─── PROVIDED MATERIAL

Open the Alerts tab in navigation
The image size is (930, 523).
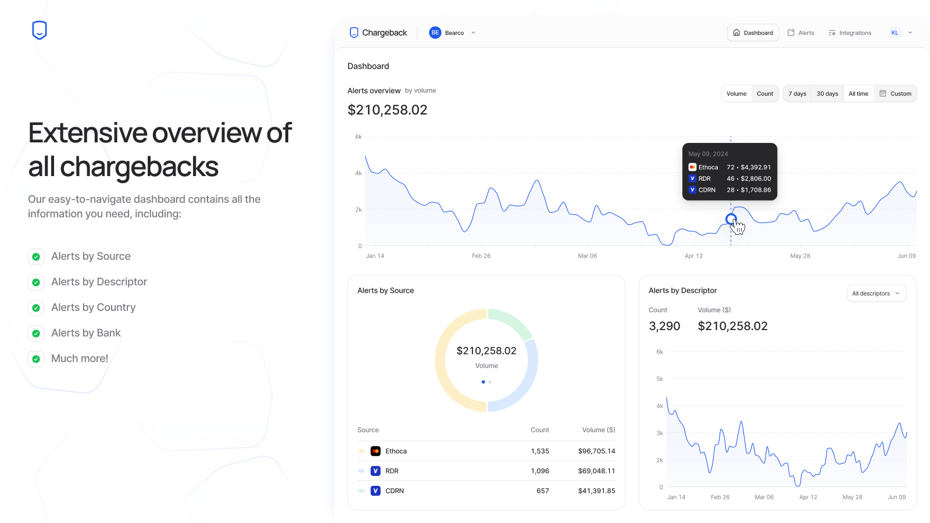point(800,33)
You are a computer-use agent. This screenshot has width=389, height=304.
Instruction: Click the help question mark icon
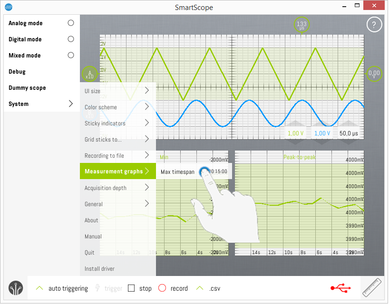374,25
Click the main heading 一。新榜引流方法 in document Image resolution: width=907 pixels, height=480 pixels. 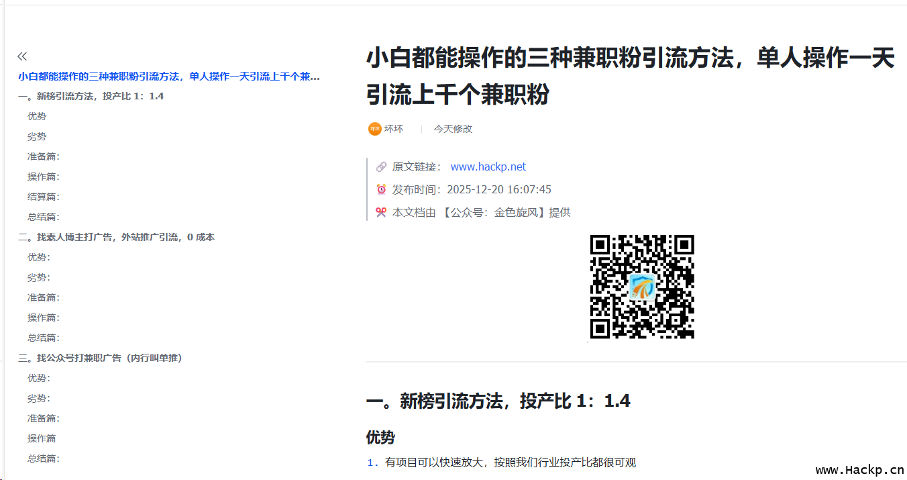click(x=498, y=401)
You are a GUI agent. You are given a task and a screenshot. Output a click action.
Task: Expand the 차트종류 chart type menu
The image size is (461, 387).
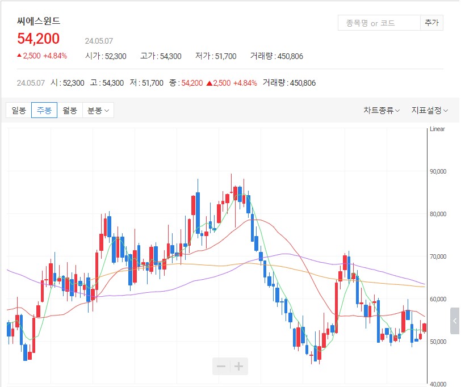pyautogui.click(x=382, y=111)
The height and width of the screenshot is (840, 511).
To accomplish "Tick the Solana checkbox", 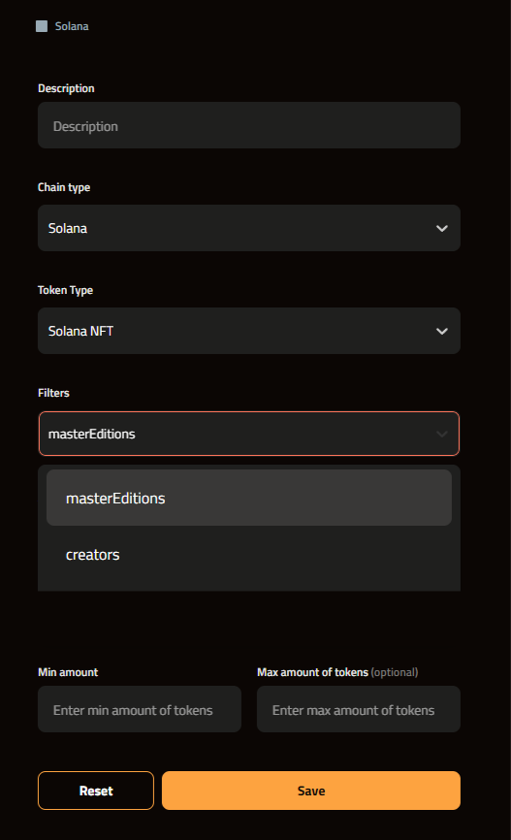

──────

- _TASK GOAL_
Reproduce the final stretch of lines exactly: the line containing "The height and" through the last line of the data, both included. Pictures do not belong in the copy.

- _YOUR RESPONSE_
The height and width of the screenshot is (840, 511).
To accomplish "Tick the Solana checkbox", 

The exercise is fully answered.